He asked me in an e-mail: What are you looking for in a guy?

My original reply: That’s such a complicated question. I think I could write a whole book about it. The simple answer though is I’m looking for my equal.

He didn’t seem to like or understand that answer because he asked in his next e-mail: What exactly do you mean by an equal?

So, here goes (I can feel a lot of mean comments coming already):

What I want in a man is an equal. And honestly, that’s why I’m still single. I can’t seem to find someone I consider to be my equal. (Maybe I have too high of an opinion of myself.) I mean I want him to be my equal for the MOST part.

In some ways I will need a guy to be my superior – especially if I stick to that whole spiritual leader instruction from the Bible. And let me tell you, once a lady has served as a youth pastor and taken theology classes this one is hard to find out there on the streets of Rapid City.

Likewise I will need to be his superior in some ways. For example I want to be the pretty one in the relationship. Which is why I no longer have designs on Justin Miller, Ryan Reynolds or Brad Pitt. Although Ryan wanted me so badly…

But, basically, I’m looking for a guy who is as smart as me, as funny as me, as attractive as me and as interesting as me. Does anyone pop into your head after reading that? Cause I’m not above fix-ups.

Of course, there’s more to the equal thing than that. I’m looking for a guy who will do an equal amount of work in the relationship and in our life – if I ever get married. I’m sick of getting sweet little gifts for guys who don’t care enough to do the same for me. I’m sick of rubbing a guy’s shoulders for an hour and never getting a massage in return. I’m sick of arranging dates just to have my boyfriends show up late.

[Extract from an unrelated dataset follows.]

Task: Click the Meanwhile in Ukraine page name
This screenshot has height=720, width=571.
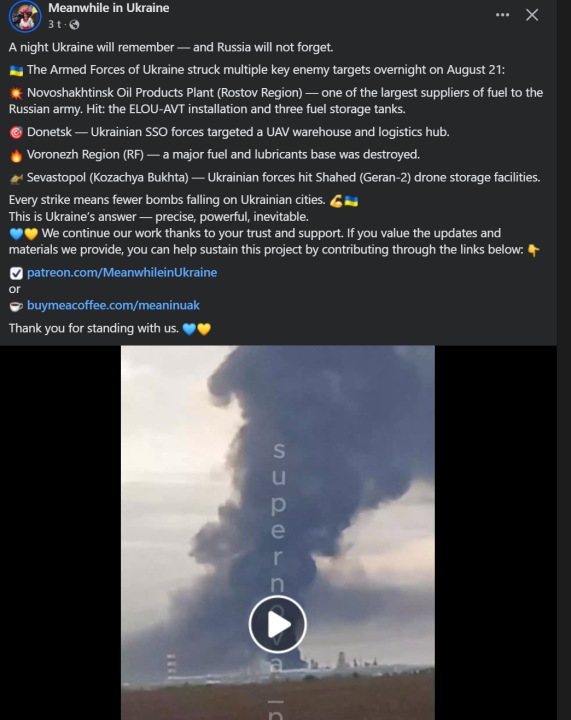Action: click(109, 8)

Plus, I am sure as heck not gonna cook for a guy if he isn’t going to do the dishes. I’ll wash the laundry if he’ll fold it… and other such equality things. If I have a job when I’m married (and my husband does too) I will expect and demand that he do half of the housework. (That probably sounds pushy, but that is the sentiment of a lot of ladies I know.)

Now, if one of us makes enough money to stay home full-time the chore responsibilities will shift – but only to create equality. I will not cook dinner every night after coming home from a long day at the office like my mother did. I will not change all of the baby diapers by my self. I will not be the only person in the relationship – otherwise, why bother being in a relationship in the first place.

Hey I’d love to be a house wife, but I’m not going to be a house wife with a career as well.

What do you say ladies? Should we demand equality or what?

Equal pay, equal emotional investment and equal housework!

I’m going to be single forever, aren’t I?